There is nothing to stop the manager calling a meeting, but why would the manager need to do that?  As you say, the "WC marketing machine" could be mobilized in any event: something that would be expected.

"It's crazy to think that the Corporations Act can allow for a clause to be added to the constitution with a lower quorum requirement than a quorum requirement to have the same clause removed. Seriously? Do you think that's fair?"

Fair? what's fair got to do with it?  I've never read your fund's constitution, but the clause you speak to would either (1) have been present by the birth of the fund, or (2) have inserted as a new or amended clause.

So, either members knew (or ought to have known) about it when they invested, or alternatively, the clause was inserted as a new clause or an amendment by way of a meeting of members.

If members knew when they invested, then why did they invest?

If members thought the clause oppressive when proposed as a new clause or amendment, then why did 75% plus 1 unit support it?

This is called the 'devil in the detail', but investors don't want to know about detail, and then when the 'devil' pops up, then and only then do they take the time to complain about the detail: it's a case of putting the cart before the horse, and it's altogether too bl**dy late.


----------



## Jadel (27 July 2011)

ASICK said:


> As I understand it, the QC's opinion related to whether the consitutional amendments relating to a quorum where consistent with the Corporations Act.  However the judge didn't agree with the QC, an outcome which is not uncommon.  The law doesn't follow the opinions of any QC (Senior Counsel) but rather the decisions of judges.
> 
> Both sides of every case get professional advice, but only one side ever wins.
> 
> No, I am not a lawyer.




Many moons ago, the QC in a large court action I was involved with informed  me the that the legal fraternity was a select club and the outcome would be determined on that basis  , regardless of any  legal technicalities 

 Can we leave this debate on that note


----------



## JohnH (27 July 2011)

Jadel said:


> Many moons ago, the QC in a large court action I was involved with informed  me the that the legal fraternity was a select club and the outcome would be determined on that basis  , regardless of any  legal technicalities
> 
> * Can we leave this debate on that note*




Totally, totally agree Jadel.  Can we not put all this rhetoric and expertise to looking forward, rather than crying over spilt milk?  ....... John H


----------



## Harald (27 July 2011)

#####

Required work:
• 1. In the forum thread about the fund's constitution, what did the QC in a large court action tell Jadel about the legal fraternity?
• 2. Continue the forum thread about the fund's constitution from where it stops.

Source material:

#####

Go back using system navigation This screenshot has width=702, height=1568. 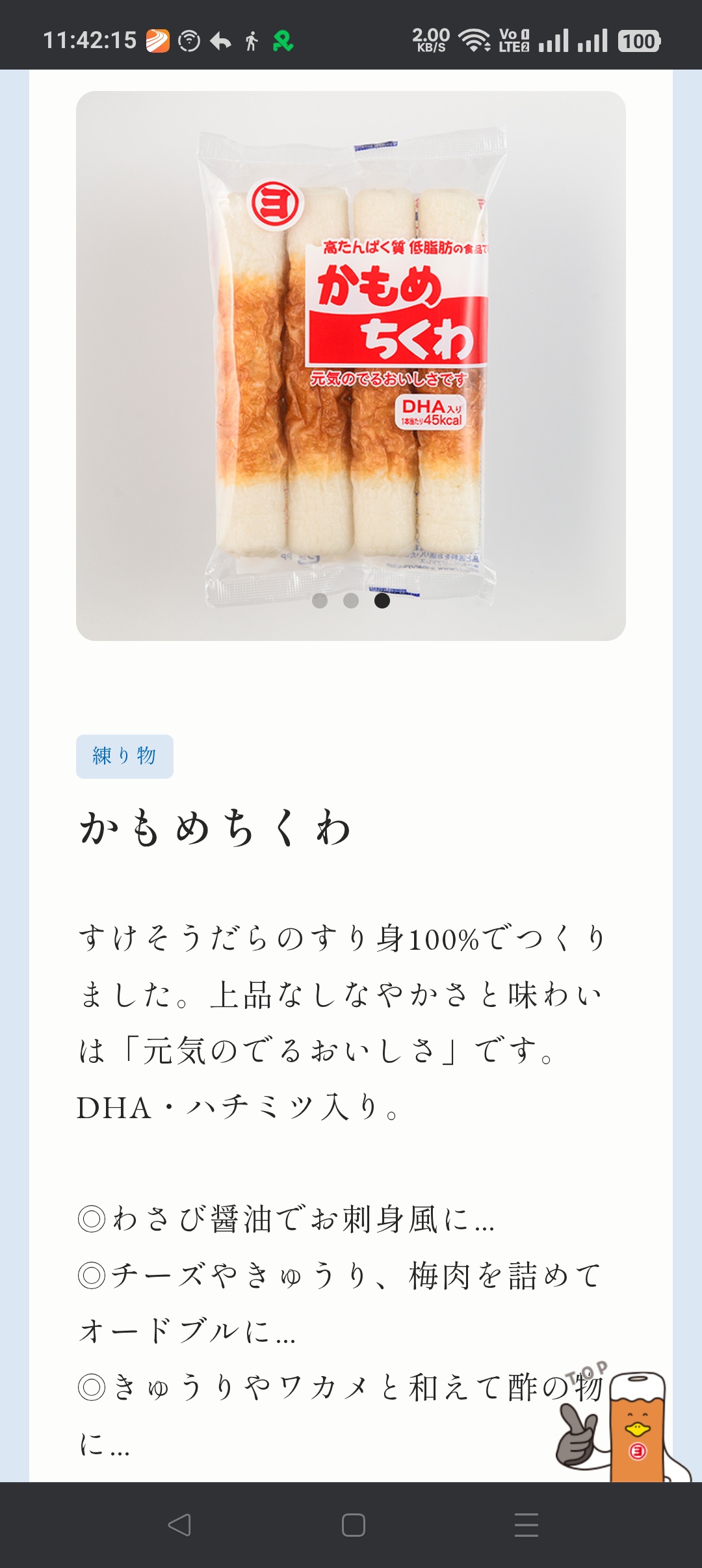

#####

Results:
• 1. That it was a select club and the outcome would be determined on that basis, regardless of any legal technicalities.

• 2.
ASICK said:


> [Duped]
> 
> "Re your two stage proposal.  And what's stopping WC from immediately calling an EM to reinstate the termination fee before the 2nd meeting can be held? Wack it into a bundle of motions and apply the WC marketing machine to dopes like me who thought investing in something like PIF was a good idea in the first place and presto."
> 
> ...




Please stop it Asick. You make me throwing up. Most of us have invested in this fund
because of financial advisors. As I understand You are one of those. My financial
advisor first advised us to invest in MFS and than advised us to vote for JH. We followed his advise and now know how bad this dicision was.

We couldn't know that there is a difference even in the High Courts in Australia.
Most probably we would have got justice in an NSW or Victoria High Court but
didn't get it in Brisbane. But off course You know everything and reminds us
investors how stupid we are.


----------



## ASICK (27 July 2011)

Harald said:


> Please stop it Asick. You make me throwing up. Most of us have invested in this fund
> because of financial advisors. As I understand You are one of those. My financial
> advisor first advised us to invest in MFS and than advised us to vote for JH. We followed his advise and now know how bad this dicision was.
> 
> ...




For you Harald, I will.  I, like you, lost money throught my lack of knowledge about managed funds, but I've taken the view to learn where I went wrong and try to guard against it happening again.   I want to know the detail, because I fear the 'devil' that's always there.  If you wish to ignore the detail and wait for the "devil" to appear, then there's no help I'm able to offer.


----------



## Harald (27 July 2011)

ASICK said:


> For you Harald, I will.  I, like you, lost money throught my lack of knowledge about managed funds, but I've taken the view to learn where I went wrong and try to guard against it happening again.   I want to know the detail, because I fear the 'devil' that's always there.  If you wish to ignore the detail and wait for the "devil" to appear, then there's no help I'm able to offer.




I don't wish to ignore details nor I'm waiting for the devil. This devil got already her
fingers on our fund. I only have the feeling that You want to destabilise the trust
that has grown between CasCap and us investors. Is it this that You want??


----------



## seamisty (27 July 2011)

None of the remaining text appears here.